--- begin RAW DATA ---

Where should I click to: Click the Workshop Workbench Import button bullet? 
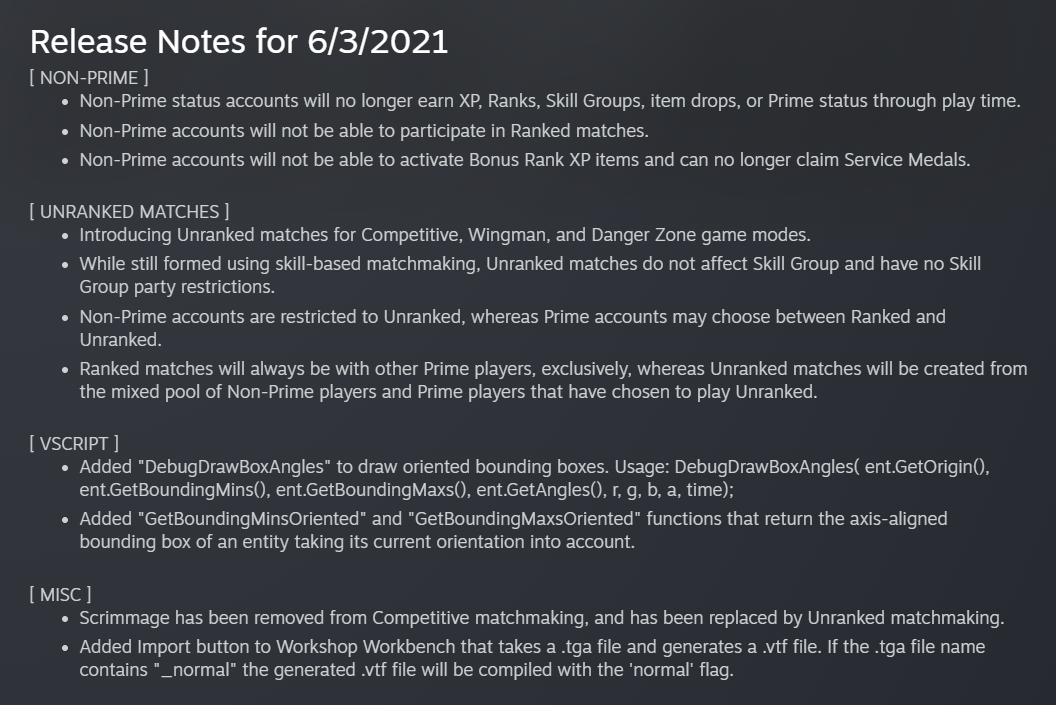point(532,659)
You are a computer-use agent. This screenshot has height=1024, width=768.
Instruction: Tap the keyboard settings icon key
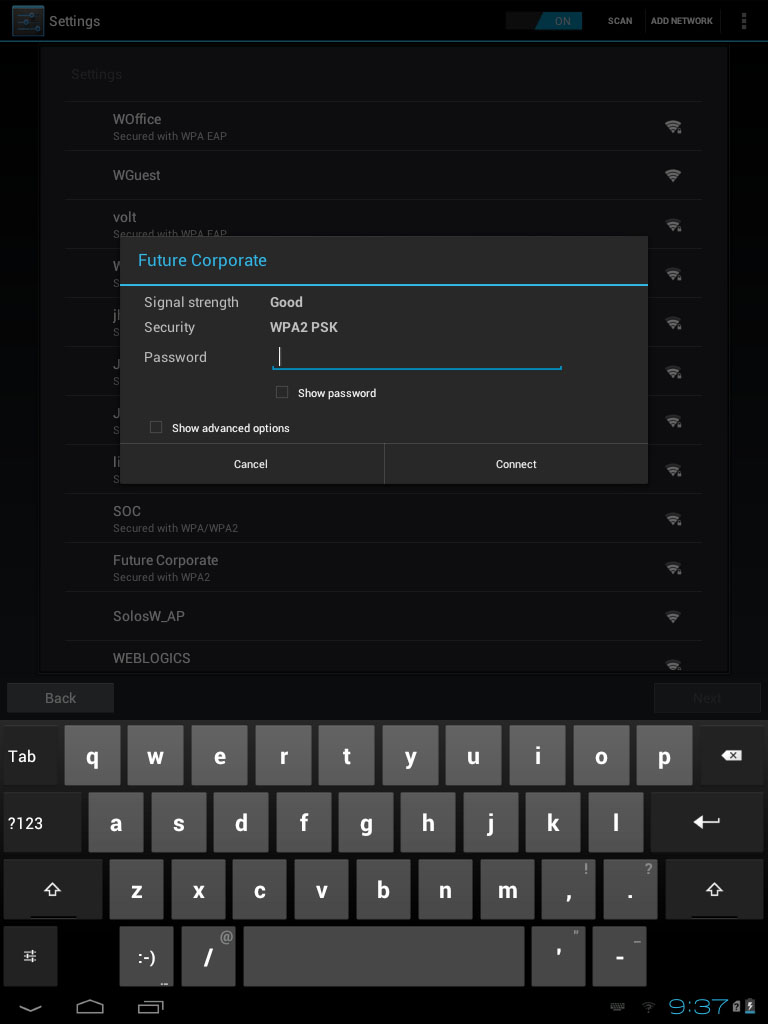click(x=30, y=956)
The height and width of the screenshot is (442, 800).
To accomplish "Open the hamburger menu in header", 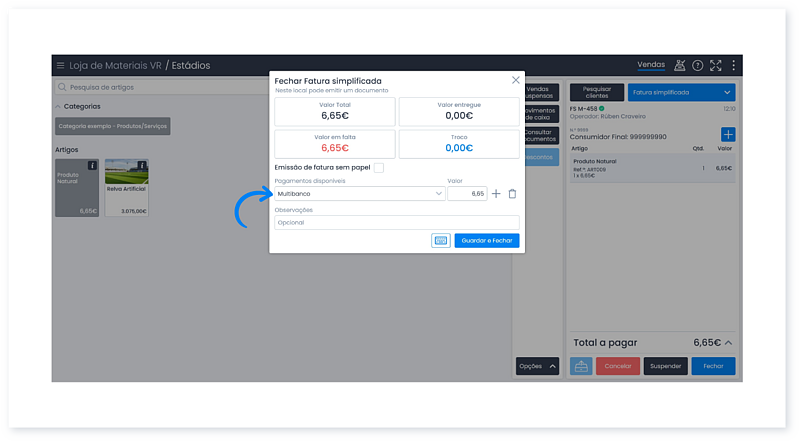I will tap(60, 65).
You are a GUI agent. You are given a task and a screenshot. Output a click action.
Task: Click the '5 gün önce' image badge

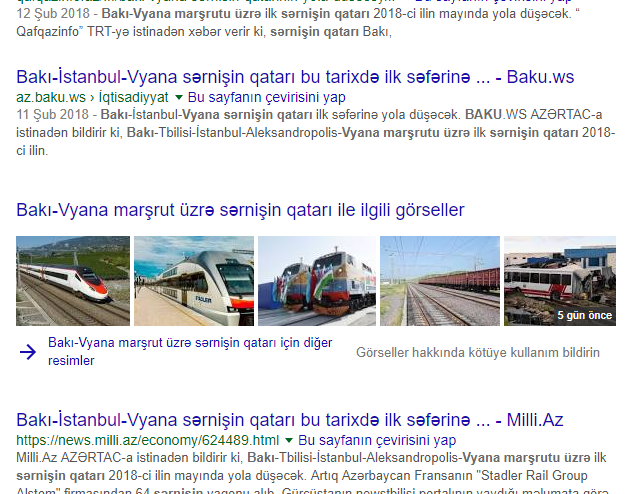coord(584,315)
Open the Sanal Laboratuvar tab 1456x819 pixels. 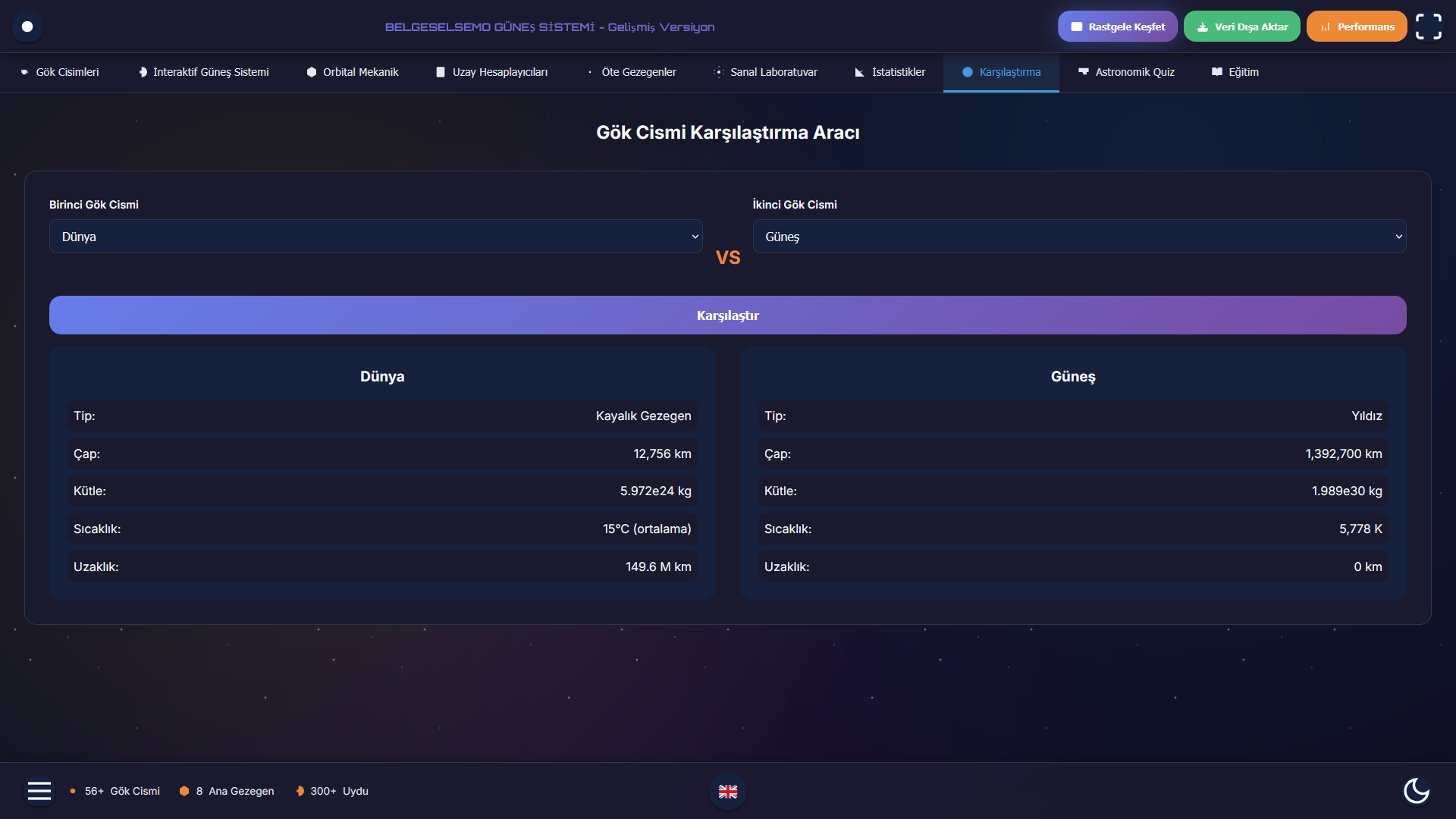click(765, 72)
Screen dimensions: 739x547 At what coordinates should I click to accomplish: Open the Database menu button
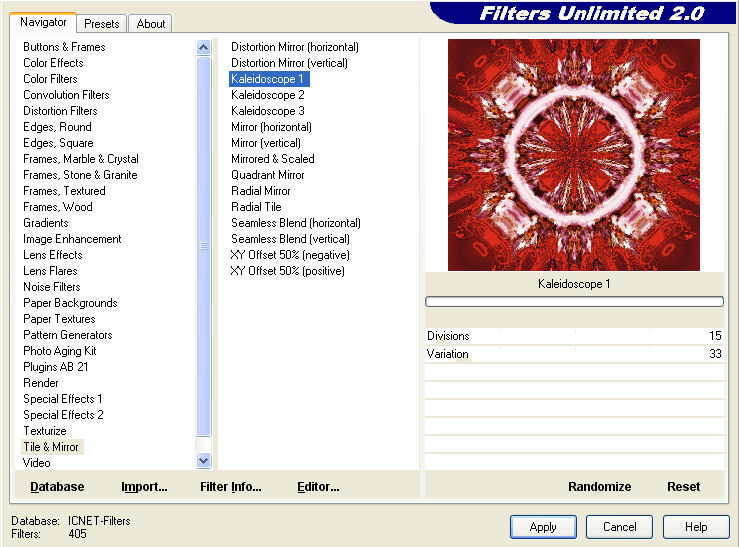57,487
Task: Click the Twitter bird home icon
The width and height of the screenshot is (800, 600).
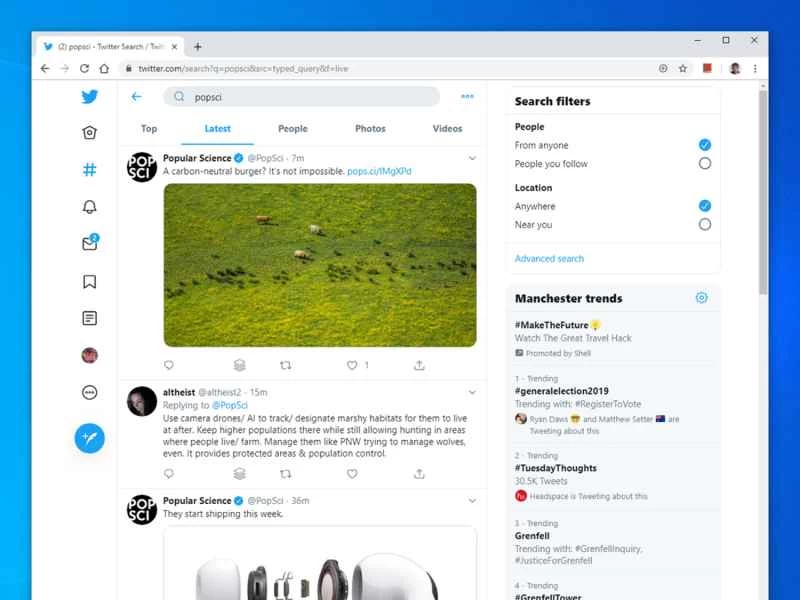Action: [x=90, y=97]
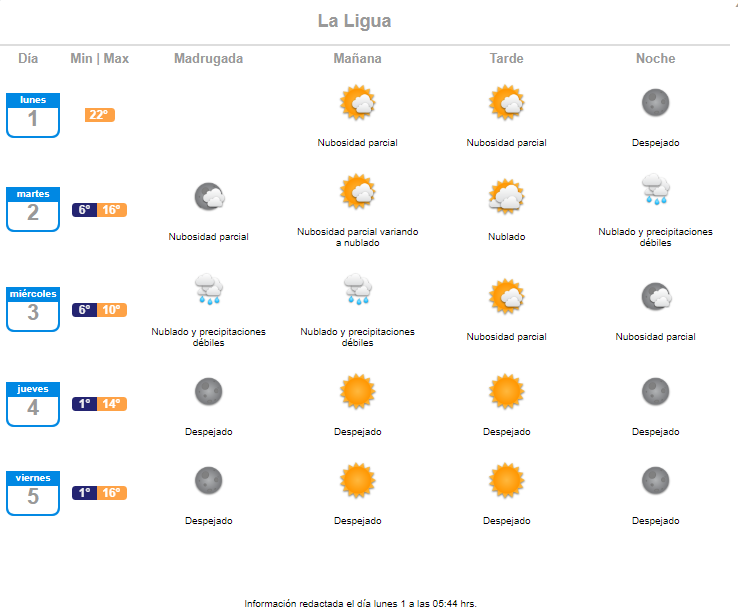Open the viernes 5 calendar tile
This screenshot has height=612, width=738.
click(x=33, y=493)
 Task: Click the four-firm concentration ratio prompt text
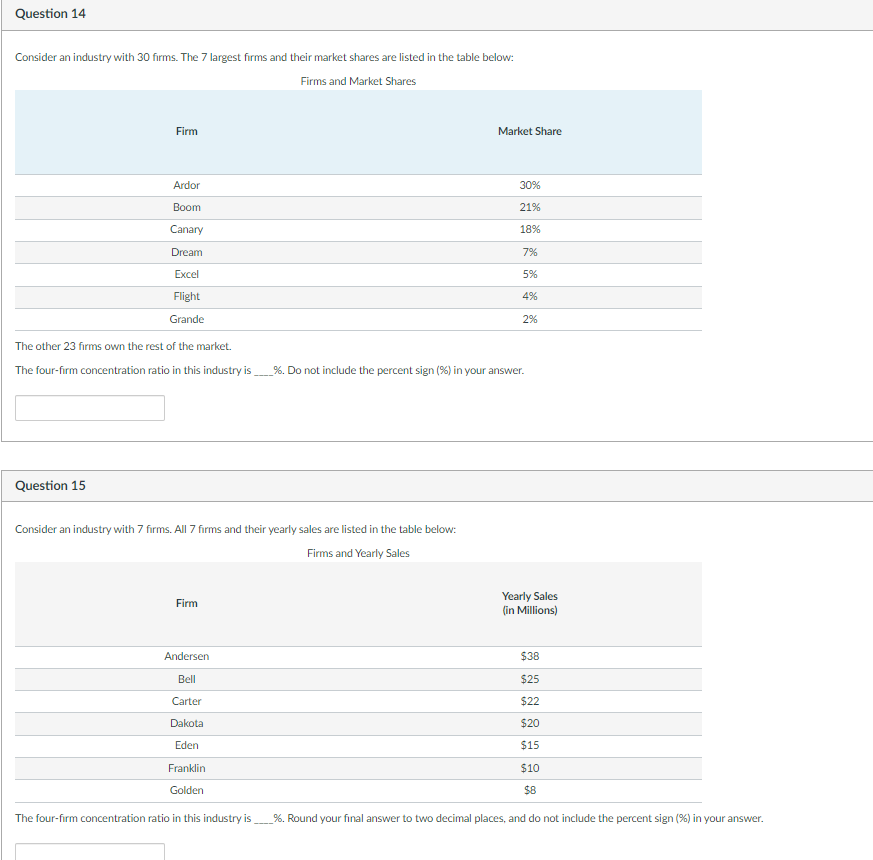(270, 369)
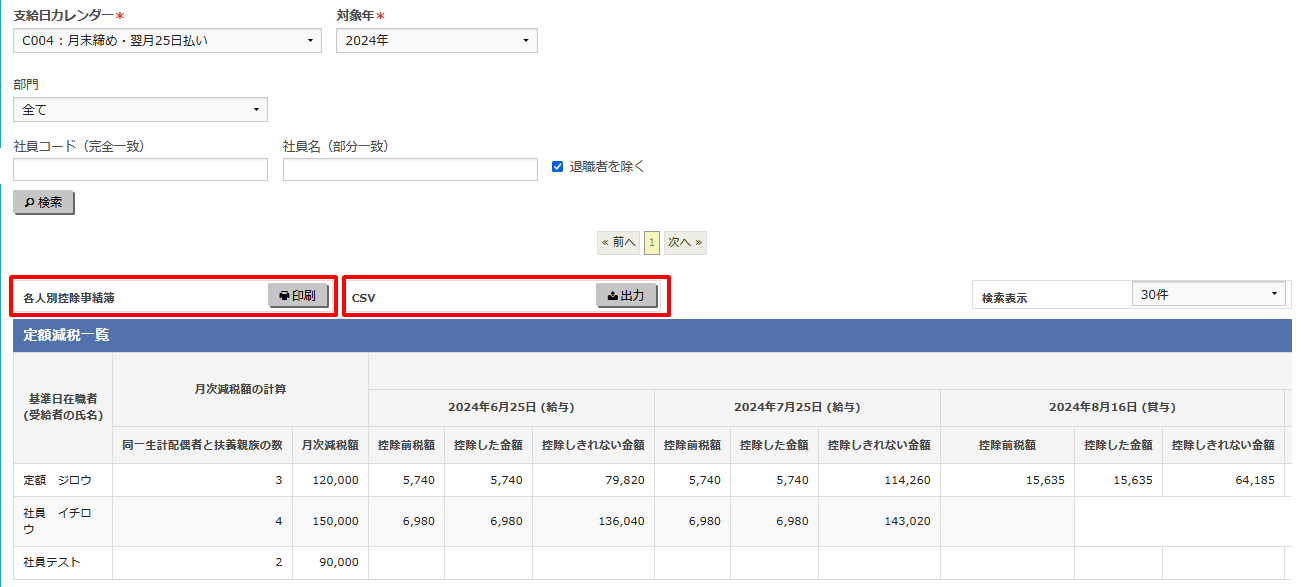Expand the 部門 department dropdown
The width and height of the screenshot is (1301, 587).
point(140,109)
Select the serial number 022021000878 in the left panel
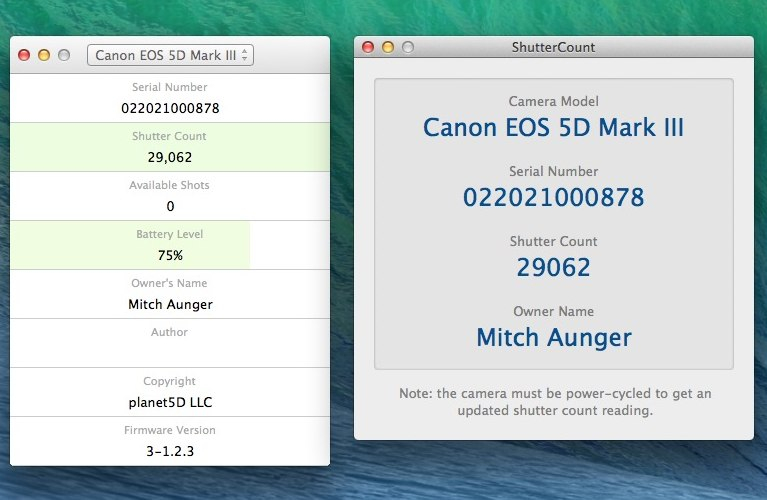The height and width of the screenshot is (500, 767). pyautogui.click(x=170, y=108)
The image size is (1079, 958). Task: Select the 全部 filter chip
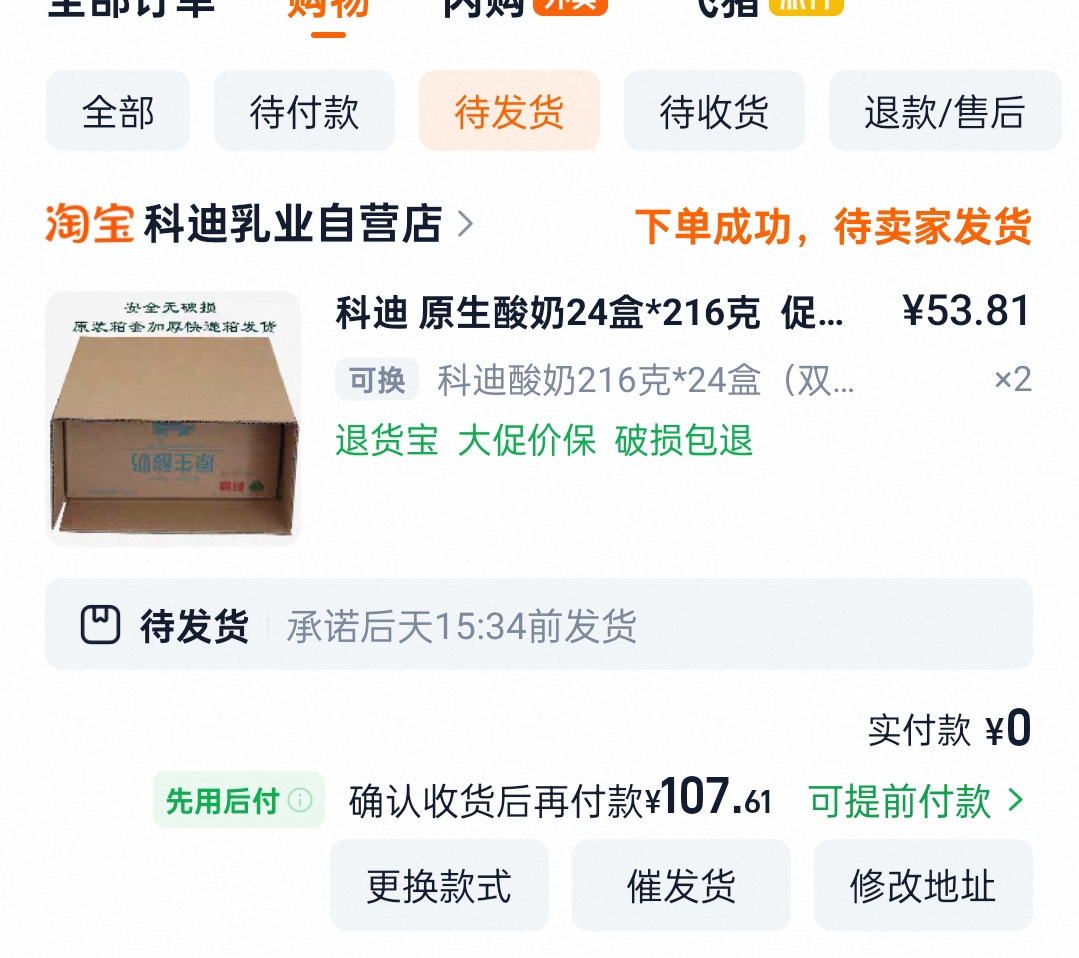point(118,111)
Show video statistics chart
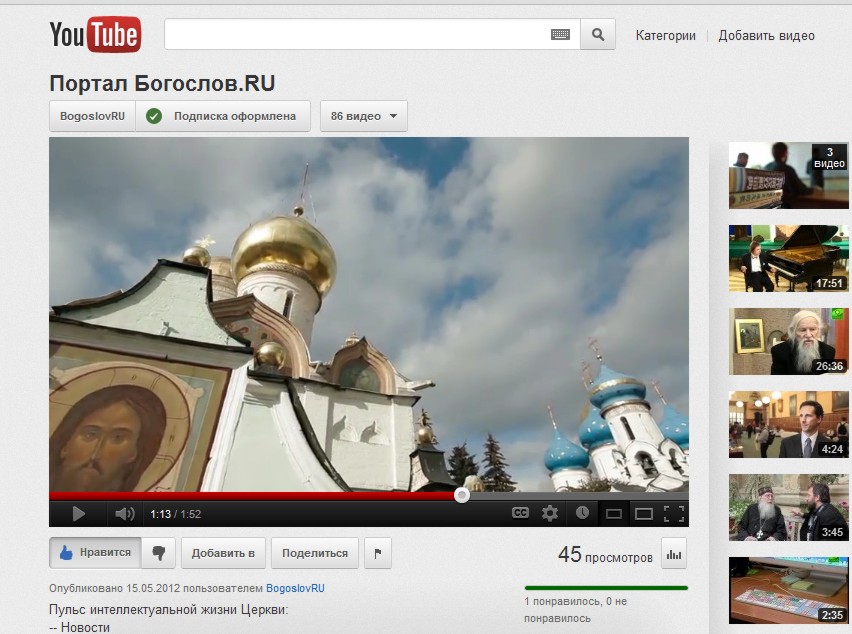The width and height of the screenshot is (852, 634). (x=673, y=553)
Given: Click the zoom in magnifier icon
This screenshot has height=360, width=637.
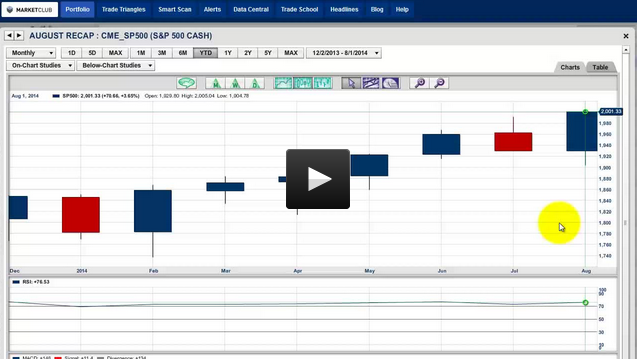Looking at the screenshot, I should [419, 83].
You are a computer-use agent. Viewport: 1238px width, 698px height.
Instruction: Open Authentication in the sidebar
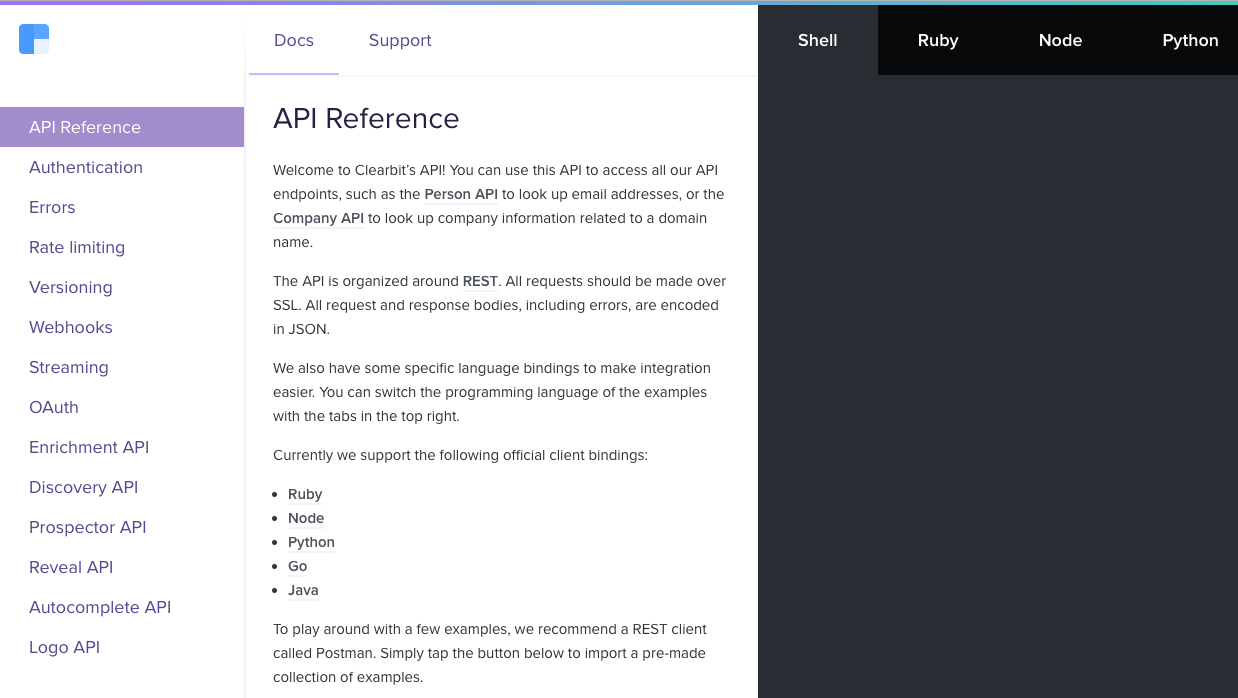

--- end RAW DATA ---

TASK BRIEF
Copy the part of the material that opens with the line containing "Task: Click the four-firm" and closes with the line containing "The height and width of the screenshot is (500, 767).", including both of those lines. Leave the pictures out of your answer.

PROBLEM SOLUTION
 Task: Click the four-firm concentration ratio prompt text
(270, 369)
Expand the 部門 department dropdown
The width and height of the screenshot is (1301, 587).
point(140,109)
Select the serial number 022021000878 in the left panel
The height and width of the screenshot is (500, 767). pyautogui.click(x=170, y=108)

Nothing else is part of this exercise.